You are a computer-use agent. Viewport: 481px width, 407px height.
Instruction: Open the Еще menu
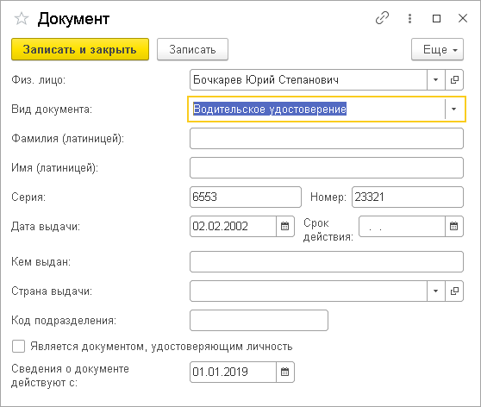pyautogui.click(x=437, y=49)
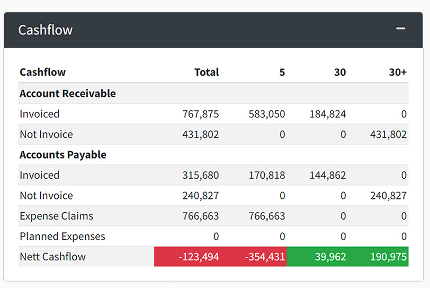Select the Accounts Payable section heading
This screenshot has width=430, height=288.
point(62,155)
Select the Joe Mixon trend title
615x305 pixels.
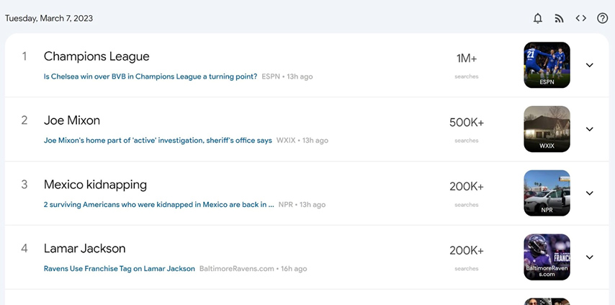point(72,120)
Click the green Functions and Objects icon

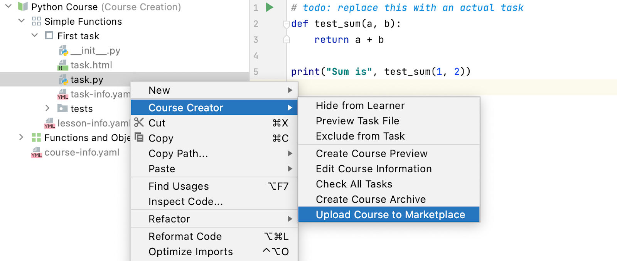tap(36, 138)
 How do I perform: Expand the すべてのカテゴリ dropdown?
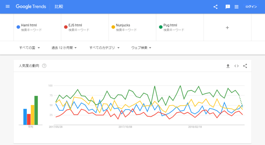104,48
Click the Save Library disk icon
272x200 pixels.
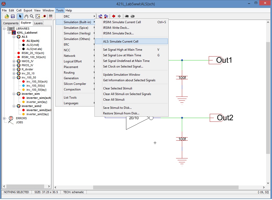point(13,16)
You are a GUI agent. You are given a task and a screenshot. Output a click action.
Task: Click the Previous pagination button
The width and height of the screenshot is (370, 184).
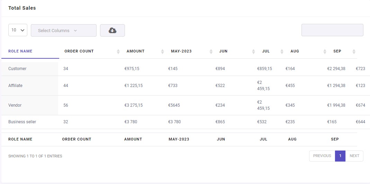[x=322, y=156]
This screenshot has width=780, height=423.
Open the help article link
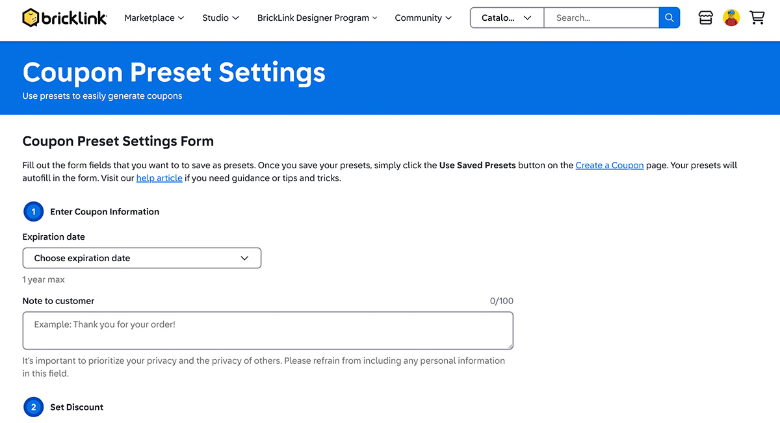pos(159,178)

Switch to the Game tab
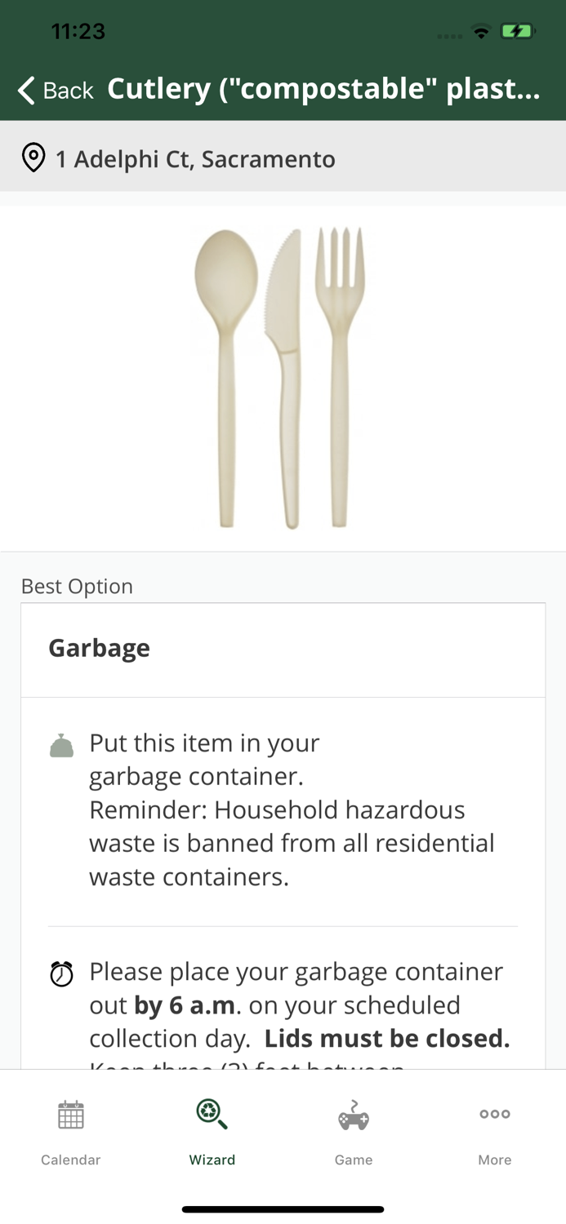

TASK BRIEF |
Rewrite the rows from the start through the line containing "[x=322, y=156]", swapping "pixels" for "px" and changing nothing else. Leave out the pictures.

WRITTEN ANSWER |
You are a computer-use agent. Viewport: 481px width, 407px height.
Instruction: Open the Еще menu
pyautogui.click(x=437, y=49)
Select the Accounts Payable section heading
This screenshot has width=430, height=288.
point(62,155)
Select the Joe Mixon trend title
615x305 px.
point(72,120)
Click the green Functions and Objects icon

tap(36, 138)
 How do I perform: Expand the すべてのカテゴリ dropdown?
104,48
Click the Save Library disk icon
272x200 px.
point(13,16)
You are a GUI agent. You are given a task and a screenshot. Output a click action.
Task: Click the Previous pagination button
The width and height of the screenshot is (370, 184).
[x=322, y=156]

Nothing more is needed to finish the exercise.